16 December 2014


During the Mashujaa Day public holiday I visited my grandpa…not only was it a good chance to surprise the old peeps whose eye sight is worsening, but it was a chance to drive and not get caught (my license expired). As mentioned, the old man’s eyesight is diminishing as well as his memory. Now, I followed his trail to the farm since he was not home and I had spotted his signature black birika(kettle), which as young tots we had all drank from, brewing some strong tea. When I find him, he is sitted on the ground in his Mbaki (tobacco) farm, paper and pen at hand, drawing a cartoon of an old man (he was a teacher in the colonial government). I laugh at the cartoon and he notices someone is beside him.  I introduce myself. 

Guka, ni Njeri” (Grandpa, its Njeri). He looks up and asks me “Njeri wa uu?” (who’s daughter).

Well, you have to blame our African parents for naming us all after one person…90% of my female cousins are called Njeri (which when translated means “traveler”), and the male cousins are called Murimi (which when translated means “farmer”). We were all named after our great grand parents who had the characteristics represented by our names.  Back to my tale.

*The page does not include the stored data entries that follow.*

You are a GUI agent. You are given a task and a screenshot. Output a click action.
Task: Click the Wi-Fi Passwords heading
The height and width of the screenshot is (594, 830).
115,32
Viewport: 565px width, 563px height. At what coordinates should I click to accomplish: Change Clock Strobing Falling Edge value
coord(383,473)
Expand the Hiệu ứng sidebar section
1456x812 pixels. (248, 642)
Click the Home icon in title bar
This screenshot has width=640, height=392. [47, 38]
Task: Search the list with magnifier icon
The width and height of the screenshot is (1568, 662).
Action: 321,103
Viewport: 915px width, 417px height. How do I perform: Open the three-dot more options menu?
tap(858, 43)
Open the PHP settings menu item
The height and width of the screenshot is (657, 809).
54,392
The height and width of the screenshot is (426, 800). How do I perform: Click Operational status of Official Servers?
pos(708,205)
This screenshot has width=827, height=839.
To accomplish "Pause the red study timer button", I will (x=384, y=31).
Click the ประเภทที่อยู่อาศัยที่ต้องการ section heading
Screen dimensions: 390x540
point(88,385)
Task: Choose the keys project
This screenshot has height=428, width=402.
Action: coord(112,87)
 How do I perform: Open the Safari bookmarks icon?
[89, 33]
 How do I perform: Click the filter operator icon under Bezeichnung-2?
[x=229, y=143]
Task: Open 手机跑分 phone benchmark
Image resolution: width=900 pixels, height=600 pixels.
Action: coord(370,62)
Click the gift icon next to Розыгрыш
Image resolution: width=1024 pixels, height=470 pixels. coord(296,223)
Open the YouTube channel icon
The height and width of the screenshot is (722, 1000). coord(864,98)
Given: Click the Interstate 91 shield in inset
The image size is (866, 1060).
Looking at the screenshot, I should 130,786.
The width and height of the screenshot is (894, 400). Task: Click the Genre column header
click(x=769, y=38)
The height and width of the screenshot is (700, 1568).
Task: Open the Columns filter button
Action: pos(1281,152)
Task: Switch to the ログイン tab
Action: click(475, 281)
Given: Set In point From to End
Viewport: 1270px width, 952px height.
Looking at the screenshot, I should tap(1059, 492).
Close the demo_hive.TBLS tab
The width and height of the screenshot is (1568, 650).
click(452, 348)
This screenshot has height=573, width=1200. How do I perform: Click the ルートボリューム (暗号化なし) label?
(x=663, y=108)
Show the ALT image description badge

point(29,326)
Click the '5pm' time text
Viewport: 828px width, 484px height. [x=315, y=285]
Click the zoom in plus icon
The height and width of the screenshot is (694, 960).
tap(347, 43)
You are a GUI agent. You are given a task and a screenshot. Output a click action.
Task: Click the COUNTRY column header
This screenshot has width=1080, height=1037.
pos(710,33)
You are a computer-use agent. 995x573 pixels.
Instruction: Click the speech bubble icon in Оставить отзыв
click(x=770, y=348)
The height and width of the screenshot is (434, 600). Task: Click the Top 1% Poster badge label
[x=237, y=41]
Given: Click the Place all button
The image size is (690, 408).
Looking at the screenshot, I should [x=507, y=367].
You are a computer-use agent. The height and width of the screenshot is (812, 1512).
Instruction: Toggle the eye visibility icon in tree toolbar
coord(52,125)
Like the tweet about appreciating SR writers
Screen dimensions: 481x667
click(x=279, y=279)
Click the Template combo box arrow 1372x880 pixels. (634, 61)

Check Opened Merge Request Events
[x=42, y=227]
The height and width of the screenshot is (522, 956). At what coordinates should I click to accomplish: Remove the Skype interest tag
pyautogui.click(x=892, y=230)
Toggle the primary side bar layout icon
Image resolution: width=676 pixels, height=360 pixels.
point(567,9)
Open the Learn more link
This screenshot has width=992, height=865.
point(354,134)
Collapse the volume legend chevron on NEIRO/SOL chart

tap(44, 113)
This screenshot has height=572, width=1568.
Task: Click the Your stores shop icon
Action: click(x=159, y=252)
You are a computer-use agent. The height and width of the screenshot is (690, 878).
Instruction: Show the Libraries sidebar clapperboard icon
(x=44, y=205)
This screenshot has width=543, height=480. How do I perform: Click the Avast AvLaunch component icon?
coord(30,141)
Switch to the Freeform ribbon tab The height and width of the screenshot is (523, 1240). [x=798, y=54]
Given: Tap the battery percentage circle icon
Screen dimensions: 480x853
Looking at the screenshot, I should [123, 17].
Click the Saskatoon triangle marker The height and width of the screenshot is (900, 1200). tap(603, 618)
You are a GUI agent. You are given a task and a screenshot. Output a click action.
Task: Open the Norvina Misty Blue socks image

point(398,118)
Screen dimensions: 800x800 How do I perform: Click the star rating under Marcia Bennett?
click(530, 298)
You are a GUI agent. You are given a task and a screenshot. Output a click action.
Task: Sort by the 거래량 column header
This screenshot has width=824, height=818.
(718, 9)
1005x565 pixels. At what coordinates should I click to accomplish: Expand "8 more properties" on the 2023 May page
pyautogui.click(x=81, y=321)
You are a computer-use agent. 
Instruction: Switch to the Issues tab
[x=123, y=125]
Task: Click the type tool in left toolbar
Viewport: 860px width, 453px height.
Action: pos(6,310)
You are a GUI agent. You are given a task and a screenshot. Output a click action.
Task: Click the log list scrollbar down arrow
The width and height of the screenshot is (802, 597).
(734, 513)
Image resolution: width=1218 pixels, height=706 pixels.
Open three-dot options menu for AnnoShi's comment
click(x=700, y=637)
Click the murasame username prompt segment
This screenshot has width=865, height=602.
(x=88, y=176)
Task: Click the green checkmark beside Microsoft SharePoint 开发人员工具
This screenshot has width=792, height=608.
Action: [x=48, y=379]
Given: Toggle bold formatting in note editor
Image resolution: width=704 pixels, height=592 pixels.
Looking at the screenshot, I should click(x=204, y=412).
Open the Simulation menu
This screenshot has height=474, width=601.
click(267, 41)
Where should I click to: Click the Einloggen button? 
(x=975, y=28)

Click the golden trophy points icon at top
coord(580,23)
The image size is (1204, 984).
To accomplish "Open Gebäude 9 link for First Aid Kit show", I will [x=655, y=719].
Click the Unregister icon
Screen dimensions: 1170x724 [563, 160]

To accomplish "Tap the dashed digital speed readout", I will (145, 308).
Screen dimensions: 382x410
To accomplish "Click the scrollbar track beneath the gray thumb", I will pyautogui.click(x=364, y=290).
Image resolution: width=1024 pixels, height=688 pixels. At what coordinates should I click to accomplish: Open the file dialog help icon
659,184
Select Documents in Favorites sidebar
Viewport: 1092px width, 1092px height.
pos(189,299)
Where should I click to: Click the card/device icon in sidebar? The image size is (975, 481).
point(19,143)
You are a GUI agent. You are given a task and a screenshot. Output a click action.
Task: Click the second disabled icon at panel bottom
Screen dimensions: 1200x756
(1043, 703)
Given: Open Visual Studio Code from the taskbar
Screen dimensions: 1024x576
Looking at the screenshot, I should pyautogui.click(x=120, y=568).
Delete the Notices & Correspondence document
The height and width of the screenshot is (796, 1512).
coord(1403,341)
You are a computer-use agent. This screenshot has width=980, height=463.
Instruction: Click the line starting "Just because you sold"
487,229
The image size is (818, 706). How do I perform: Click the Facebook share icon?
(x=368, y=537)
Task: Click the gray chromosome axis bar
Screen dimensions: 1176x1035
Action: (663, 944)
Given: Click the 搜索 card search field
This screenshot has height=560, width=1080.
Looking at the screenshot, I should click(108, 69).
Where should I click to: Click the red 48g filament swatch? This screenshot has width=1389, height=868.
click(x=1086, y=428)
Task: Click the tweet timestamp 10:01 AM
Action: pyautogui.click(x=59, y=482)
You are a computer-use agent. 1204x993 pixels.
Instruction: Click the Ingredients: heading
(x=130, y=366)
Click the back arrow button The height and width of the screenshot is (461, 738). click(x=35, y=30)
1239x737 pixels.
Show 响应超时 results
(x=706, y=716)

Njeri wa Kareithi” I said. His face lit up and he started asking me about how Nairobi life was. We chatted for a few minutes before I remembered one of the people I had worked with told me he knew him and asked me to say Hi when I see him. I told him about the man. You should have seen the joy on he face as he started narrating to me how they met. At the end of the story, he was so happy, he was almost on his feet (he is quite old; he keeps reminding us that his legs are so weak). The joy he exhibited just brought a smile to my face. He kept on saying how happy he is that someone remembered him; how that was the best news he had received in a while.
 Fast forward a few days ago…I saw a man in town carrying a bouquet of flowers rushing to an evening bus, pulling along a big suitcase. “wow, that wife/girlfriend must be really lucky” I whispered to my inner self. I figured out that the man had just arrived from a long journey (based on the size of the suitcase and the weary face), but he knew that something as small as a banquet of flowers would make his lady happy and appreciated.

This made me think about how we treat our significant others. Some of us try so hard to do big things, go out of our ways to please them (I’m not saying its wrong), while all along; it’s the simple things that count. What simple things? You may ask. How will I know? You may ask. I once asked my mentor’s husband he makes sure the wife remains happy. “Observe; be attentive. I started doing this from the first day I saw her. That’s how I won her over” is all he could say. I asked my mentor (his wife) what she does to ensure that the husband remains happy and feels appreciated. “be alert and attentive, see the small things” is what she kept repeating.

I later came to understand what they were saying. Being attentive, concentrating, observing your partner makes you know them and pick up little things that make their faces light up. They are not the big things, they are actually small and simple things that one may be taking for granted or as ordinary. We are all different. Each of us has distinct things that make us feel appreciated. Be it that flower you buy for them, that tie you buy for them, that piece of chocolate, that message or call at the end of the day, spending time together, visiting somewhere new, that game he/she loves to play, that movie he/she likes to watch, taking dumb photos (this is my favorite); it differs from person to person. Some of these things don’t cost anything.
As we celebrate this festive season, a time to be with family and loved ones, be attentive, open your eyes and mind. You may just see the simple things that count.

Happy Holidays. Merry Christmas and Happy New Year 2015. See you then fam!